For the portfolio, Warhol selected ten animals listed in the Endangered Species Act of 1973. His source imagery derived from pictures taken by contemporary wildlife photographers, which he silkscreened using vivid, contrasting colours. In 1983, he presented Endangered Species at the Museum of Natural History in New York. Warhol’s decision to unveil the seriesat this renowned institution is significant: placing threatened animals amongst the bones and fossils of species long extinct served as an emphatic visual warning.
Warhol had a longstanding concern for conservation issues. He owned 40 acres of undeveloped land in Colorado, near Aspen, stating ‘I’m not going to build on the land… It’s too pretty.’ He also owned a protected 15-acre beach and surrounding woodland in Montauk, New York, home to a diverse array of wildlife, including spotted turtles, eastern newts, white-tailed deer, hawks and owls. The land was gifted to The Nature Conservancy following Warhol’s death in 1987 – becoming The Andy Warhol Preserve, a flourishing nature sanctuary.
2. Warhol loved animals
Despite his association with consumer culture, Warhol maintained a profound love of nature throughout his life. He had previously explored wildlife earlier in his career as a commercial illustrator – using his blotted-line technique to create greeting cards of butterflies and flowers, as well as portfolios of whimsical cat drawings. His portraits celebrate animals as central characters, rather than peripheral subjects – from Cow Wallpaper (1966) to Turtle (1985) to portraits of Amos and Archie, his beloved dachshunds.

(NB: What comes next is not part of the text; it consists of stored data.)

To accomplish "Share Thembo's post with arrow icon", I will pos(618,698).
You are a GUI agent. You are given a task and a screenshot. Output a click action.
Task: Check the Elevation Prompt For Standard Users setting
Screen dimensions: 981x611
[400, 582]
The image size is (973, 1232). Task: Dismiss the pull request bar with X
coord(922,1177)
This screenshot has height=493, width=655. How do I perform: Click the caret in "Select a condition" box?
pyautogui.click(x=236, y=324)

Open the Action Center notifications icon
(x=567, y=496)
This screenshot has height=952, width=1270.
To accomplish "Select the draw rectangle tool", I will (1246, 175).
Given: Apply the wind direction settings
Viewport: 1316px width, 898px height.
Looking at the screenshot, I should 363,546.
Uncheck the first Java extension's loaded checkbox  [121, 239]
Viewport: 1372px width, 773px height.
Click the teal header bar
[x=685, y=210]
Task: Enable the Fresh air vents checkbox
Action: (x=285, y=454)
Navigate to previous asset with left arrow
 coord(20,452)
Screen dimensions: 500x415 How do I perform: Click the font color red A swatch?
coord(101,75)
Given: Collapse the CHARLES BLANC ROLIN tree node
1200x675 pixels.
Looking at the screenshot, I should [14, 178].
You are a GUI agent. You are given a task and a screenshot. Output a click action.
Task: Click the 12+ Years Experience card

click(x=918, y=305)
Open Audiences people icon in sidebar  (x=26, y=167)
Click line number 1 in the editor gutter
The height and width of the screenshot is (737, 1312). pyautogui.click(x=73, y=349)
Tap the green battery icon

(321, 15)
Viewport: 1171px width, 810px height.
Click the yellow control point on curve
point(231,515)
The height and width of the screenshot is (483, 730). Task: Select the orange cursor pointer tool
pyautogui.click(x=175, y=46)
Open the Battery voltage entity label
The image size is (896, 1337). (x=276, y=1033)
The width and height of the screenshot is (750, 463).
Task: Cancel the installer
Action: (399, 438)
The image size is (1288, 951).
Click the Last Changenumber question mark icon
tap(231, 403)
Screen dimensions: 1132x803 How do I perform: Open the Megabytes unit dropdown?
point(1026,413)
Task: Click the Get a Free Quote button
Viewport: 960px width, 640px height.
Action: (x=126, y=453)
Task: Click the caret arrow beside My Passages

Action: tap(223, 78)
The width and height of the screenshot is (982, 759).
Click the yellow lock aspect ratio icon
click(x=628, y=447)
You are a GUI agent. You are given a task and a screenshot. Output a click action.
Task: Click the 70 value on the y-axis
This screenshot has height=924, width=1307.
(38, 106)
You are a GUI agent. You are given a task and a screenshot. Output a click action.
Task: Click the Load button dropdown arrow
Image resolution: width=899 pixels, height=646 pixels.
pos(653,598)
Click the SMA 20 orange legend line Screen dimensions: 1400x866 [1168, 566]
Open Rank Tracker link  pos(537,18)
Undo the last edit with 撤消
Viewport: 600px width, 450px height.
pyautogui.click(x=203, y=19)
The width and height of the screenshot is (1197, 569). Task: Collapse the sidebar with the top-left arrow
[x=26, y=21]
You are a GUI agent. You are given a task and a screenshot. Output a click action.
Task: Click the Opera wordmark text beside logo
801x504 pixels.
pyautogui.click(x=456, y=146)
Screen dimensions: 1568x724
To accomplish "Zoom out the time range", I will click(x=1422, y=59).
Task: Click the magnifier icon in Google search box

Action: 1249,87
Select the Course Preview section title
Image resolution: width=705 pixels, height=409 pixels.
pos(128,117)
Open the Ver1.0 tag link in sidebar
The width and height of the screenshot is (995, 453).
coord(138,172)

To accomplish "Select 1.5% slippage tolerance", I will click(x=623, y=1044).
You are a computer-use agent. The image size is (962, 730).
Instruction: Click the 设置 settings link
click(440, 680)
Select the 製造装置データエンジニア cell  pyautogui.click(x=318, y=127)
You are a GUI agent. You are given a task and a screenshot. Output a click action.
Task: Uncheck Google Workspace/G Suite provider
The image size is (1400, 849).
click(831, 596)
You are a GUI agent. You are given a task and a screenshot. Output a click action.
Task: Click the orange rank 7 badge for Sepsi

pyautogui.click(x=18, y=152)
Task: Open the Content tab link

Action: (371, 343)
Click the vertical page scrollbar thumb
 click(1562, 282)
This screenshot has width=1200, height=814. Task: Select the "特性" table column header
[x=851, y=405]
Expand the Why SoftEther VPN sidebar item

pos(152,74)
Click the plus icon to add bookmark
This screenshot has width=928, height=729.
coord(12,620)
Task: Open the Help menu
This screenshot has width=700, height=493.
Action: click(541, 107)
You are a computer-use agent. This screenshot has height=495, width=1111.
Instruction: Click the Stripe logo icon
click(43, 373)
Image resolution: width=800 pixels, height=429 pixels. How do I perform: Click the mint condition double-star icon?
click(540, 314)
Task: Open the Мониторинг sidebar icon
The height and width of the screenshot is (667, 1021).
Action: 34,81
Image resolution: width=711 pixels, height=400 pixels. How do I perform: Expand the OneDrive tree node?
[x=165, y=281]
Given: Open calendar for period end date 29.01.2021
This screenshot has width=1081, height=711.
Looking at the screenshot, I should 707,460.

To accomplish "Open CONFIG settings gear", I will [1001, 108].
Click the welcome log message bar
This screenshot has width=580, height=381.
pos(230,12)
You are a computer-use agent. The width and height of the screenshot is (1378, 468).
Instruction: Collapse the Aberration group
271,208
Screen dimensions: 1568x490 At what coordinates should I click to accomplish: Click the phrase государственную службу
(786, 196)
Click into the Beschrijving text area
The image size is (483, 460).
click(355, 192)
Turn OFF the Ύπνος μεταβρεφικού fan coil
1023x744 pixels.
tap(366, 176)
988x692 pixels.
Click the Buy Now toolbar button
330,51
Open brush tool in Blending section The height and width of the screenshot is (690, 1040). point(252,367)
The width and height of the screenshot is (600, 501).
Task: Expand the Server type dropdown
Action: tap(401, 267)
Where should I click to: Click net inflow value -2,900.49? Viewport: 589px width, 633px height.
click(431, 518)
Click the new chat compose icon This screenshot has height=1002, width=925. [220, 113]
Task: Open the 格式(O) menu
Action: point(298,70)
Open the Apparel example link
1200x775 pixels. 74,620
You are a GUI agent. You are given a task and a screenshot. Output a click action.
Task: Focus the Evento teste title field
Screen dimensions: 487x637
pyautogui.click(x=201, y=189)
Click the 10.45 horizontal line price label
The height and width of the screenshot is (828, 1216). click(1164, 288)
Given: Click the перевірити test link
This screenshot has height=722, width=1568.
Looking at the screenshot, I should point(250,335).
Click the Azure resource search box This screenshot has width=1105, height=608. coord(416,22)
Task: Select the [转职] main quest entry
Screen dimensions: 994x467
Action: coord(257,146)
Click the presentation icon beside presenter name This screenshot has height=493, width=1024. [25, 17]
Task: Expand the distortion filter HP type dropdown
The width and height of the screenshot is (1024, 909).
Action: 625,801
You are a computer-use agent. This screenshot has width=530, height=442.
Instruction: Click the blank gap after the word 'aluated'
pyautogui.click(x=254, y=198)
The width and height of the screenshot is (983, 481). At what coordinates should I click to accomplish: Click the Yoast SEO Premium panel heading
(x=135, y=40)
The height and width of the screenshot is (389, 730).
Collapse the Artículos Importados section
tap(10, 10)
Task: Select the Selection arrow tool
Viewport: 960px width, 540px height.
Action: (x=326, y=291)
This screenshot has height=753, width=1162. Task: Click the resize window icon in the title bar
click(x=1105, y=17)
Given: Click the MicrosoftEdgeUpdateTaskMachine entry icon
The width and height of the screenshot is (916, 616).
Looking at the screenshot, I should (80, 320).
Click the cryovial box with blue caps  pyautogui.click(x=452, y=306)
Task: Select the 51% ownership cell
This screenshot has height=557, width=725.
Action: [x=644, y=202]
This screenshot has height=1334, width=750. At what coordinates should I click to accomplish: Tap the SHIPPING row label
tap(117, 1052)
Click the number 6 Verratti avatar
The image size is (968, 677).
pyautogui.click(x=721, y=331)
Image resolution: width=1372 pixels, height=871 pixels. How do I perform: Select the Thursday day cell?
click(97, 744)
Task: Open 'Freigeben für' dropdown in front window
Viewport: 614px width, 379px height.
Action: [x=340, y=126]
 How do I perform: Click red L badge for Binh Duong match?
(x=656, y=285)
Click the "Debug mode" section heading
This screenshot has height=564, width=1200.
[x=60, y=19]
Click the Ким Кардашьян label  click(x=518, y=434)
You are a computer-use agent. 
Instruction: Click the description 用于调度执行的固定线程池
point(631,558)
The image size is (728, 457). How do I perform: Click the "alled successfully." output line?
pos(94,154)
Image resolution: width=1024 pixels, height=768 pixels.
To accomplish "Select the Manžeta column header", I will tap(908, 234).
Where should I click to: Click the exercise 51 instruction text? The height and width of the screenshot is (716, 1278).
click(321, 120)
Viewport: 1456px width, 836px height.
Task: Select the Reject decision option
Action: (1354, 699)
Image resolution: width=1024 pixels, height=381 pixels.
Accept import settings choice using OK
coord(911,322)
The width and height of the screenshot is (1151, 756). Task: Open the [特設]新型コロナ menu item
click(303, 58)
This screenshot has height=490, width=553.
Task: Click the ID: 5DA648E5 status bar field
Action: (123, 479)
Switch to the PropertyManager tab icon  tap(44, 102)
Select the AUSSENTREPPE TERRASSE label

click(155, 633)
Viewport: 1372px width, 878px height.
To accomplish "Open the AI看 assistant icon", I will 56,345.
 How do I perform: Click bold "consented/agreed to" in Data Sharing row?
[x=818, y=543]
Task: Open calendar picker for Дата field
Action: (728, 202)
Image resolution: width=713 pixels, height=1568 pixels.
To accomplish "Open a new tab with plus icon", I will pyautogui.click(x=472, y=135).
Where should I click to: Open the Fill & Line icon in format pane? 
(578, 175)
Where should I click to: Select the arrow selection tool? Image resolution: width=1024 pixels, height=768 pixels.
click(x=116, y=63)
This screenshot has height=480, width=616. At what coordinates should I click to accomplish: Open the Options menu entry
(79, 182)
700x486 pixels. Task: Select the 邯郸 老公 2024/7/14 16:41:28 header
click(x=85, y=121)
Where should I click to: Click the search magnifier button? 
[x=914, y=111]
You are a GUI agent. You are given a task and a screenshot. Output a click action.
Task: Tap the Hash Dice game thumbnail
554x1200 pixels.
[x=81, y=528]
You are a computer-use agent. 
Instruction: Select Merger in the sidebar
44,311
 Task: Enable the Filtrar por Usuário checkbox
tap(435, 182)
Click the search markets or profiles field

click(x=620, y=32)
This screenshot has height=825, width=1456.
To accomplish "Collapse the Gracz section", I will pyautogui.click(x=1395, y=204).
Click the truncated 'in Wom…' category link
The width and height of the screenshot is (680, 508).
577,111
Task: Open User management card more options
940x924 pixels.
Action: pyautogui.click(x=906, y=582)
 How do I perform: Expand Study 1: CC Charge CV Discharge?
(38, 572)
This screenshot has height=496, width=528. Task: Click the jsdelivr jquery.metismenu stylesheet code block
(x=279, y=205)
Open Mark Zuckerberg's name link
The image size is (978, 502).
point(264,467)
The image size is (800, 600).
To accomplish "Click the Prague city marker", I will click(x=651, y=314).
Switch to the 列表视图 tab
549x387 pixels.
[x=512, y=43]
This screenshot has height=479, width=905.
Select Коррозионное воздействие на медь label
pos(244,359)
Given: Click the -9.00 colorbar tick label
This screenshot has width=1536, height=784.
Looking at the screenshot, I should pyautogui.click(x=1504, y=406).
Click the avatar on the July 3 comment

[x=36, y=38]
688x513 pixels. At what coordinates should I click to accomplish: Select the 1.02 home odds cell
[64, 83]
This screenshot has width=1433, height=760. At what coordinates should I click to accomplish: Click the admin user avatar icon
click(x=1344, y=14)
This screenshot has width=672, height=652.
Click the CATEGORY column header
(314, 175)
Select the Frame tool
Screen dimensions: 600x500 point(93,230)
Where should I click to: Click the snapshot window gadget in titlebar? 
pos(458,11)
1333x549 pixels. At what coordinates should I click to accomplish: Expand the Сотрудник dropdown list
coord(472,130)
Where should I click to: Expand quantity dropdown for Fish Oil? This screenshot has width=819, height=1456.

People close to Warhol observed that in his later years, the artist displayed a ‘gentler side’, which partly manifested in his growing affinity for animals. Warhol’s biographer, Blake Gopnik explains:
‘In 1986, Warhol was “kinder and easier to be around than at any time since I’d met him,” Pat Hackett later recalled. Paige Powell agreed, saying that Warhol was starting to display a gentler side that was once known only to a few very close companions…She witnessed his new tenderness toward animals: One evening at his favourite Japanese restaurant, he couldn’t eat the lobster he’d just ordered plucked from its tank. Both Powell and Stuart Pivar noted Warhol’s commitment to feeding the neighbourhood pigeons every Sunday morning – early, so no one would notice him at it. “It’s my charity,” he said to Pivar.’
Towards the end of his life, concern for animals remained close to the artist’s heart and found its most explicit expression in Endangered Species. As one of his rare overt ecological statements, the portfolio merges the language of celebrity and commercialism with the fragility of the natural world.